Layout and graph generation

The goal for this week is to be able to generate a dungeon, with rooms and corridors, that has a sensible layout.

Firstly, I tried to generate a layout using Binary Space Partitioning(BSP). It creates a large cell, and splits this cell down into a tree-like structure, until a specific condition is met. In this case, the condition is cell size. If a cell is to small to be split, it stops. Eventually, this condition is met in all cells and the splitting stops in the entire tree, thus marking the end of the layout generation. The results is a layout with many smaller rooms, but a general lack of larger ones. This can be seen in the picture below. This isn’t a very good way of generating interesting layouts for the dungeon, so alterations are in order.
Layout tech test 1

Adding some additional conditions in the decision between vertical and horizontal splitting does improve the layout slightly, but it still feels out of place. Another issue that I have started to notice, is a clear pattern or repetition in the layouts. This can clearly be seen in the picture below. While the layout does not represent the final rooms that will be generated, I still feel the need to look into it. Optionally, I could go for another approach to generating the layout.
Layout tech test 2

Secondly, after the layout has been generated, we need to connect the individual layout cells to each other in order to create corridors. The are several ways to do this, the easiest being to use the existing structure of the BSP tree that was generated.

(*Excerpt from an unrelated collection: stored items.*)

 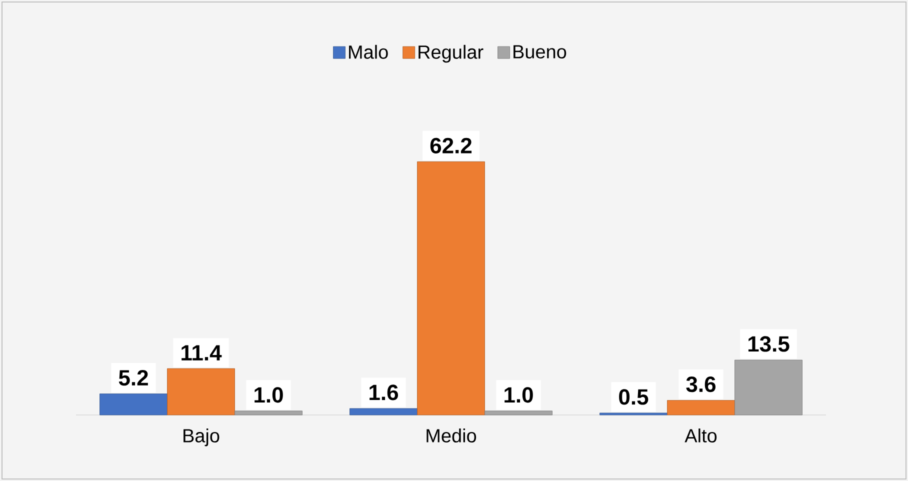 What do you see at coordinates (451, 435) in the screenshot?
I see `x-tick-label: Medio` at bounding box center [451, 435].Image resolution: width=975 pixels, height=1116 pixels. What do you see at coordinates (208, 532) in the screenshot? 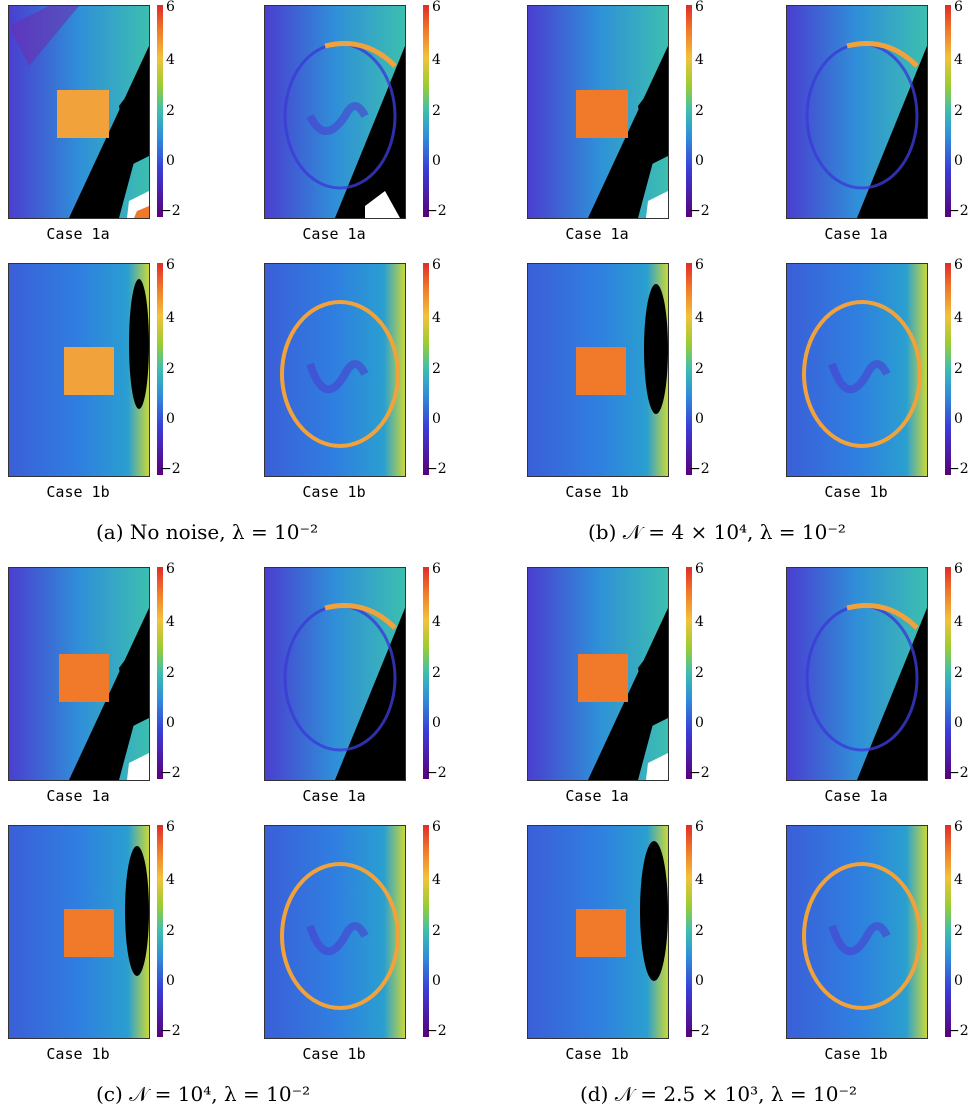
I see `subfigure-caption-a: (a) No noise, λ = 10⁻²` at bounding box center [208, 532].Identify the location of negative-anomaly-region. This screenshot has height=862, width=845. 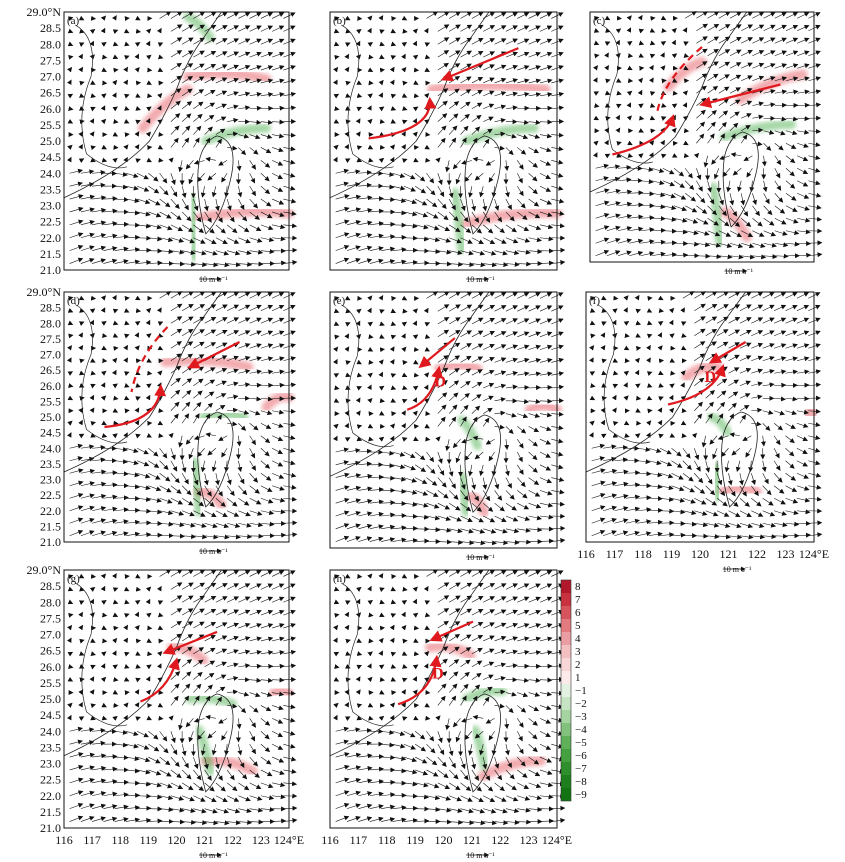
(193, 228).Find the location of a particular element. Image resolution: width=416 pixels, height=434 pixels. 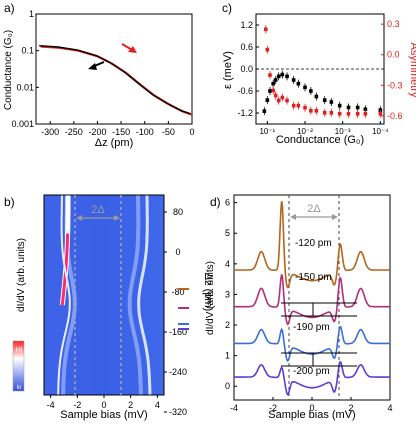

panel-d-gap-arrow is located at coordinates (314, 217).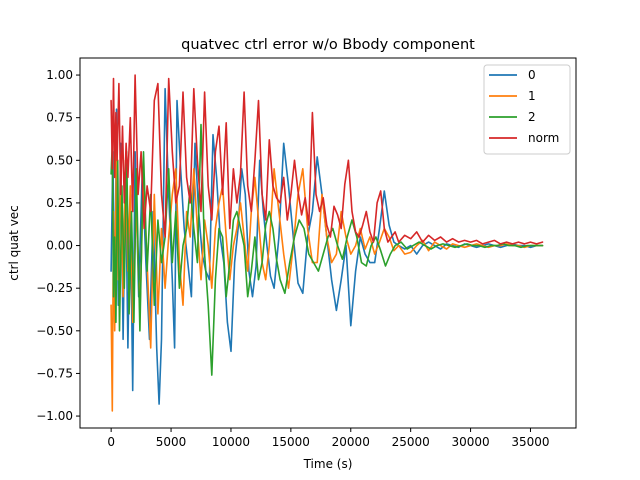  Describe the element at coordinates (351, 442) in the screenshot. I see `x-tick-label: 20000` at that location.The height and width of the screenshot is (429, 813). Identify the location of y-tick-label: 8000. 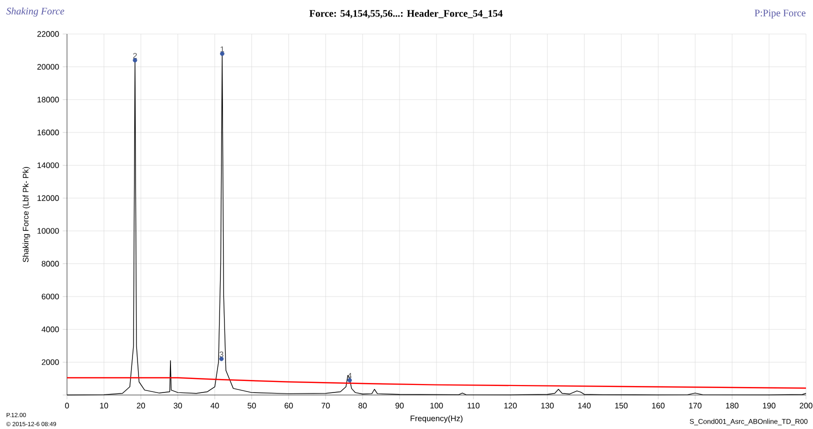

The drawback to this is that the resulting node graph will be non-looping, meaning no matter what direction you take, you will find an end. It could be used directly to generate corridors, but it would not allow for further generation options.
Another option is to preform a polygonal edge-edge test between all the node cells. This will create large node graph of neighbors for each cell. This is however, a very CPU intensive algorithm, and does not scale well with larger amounts of cells. This due to the fact that all cells need to check all other cells. We could take advantage of the fact that the layout still has the BSP tree structure, but that is a future topic.
The resulting node graph from the edge testing is still not very usable to generate corridors. It would more or less connect all the rooms to each other, allowing the player easily traverse the map(see the picture below for a visual representation). The node graph needs to be trimmed into something more usable. Prim’s Algorithm is perfect for this, as it is a Minimum Spanning Tree(MST) algorithm. A MST is the graph that connects all the nodes with the lowest edge weights in a larger node graph(for more information, see http://en.wikipedia.org/wiki/Minimum_spanning_tree). The difference can be seen in the picture below. This new graph could now be used to generate corridors to connect the rooms and it would look OK.
Layout Tech Test 2

As you might have noticed in the picture above, the edge testing is not perfect. It is very picky that the edges must be a perfect match in order to be considered connecting. While not a problem due to the nature of the BSP tree generation, it does cause some unwanted behavior. A fix for this will be updated at a later time.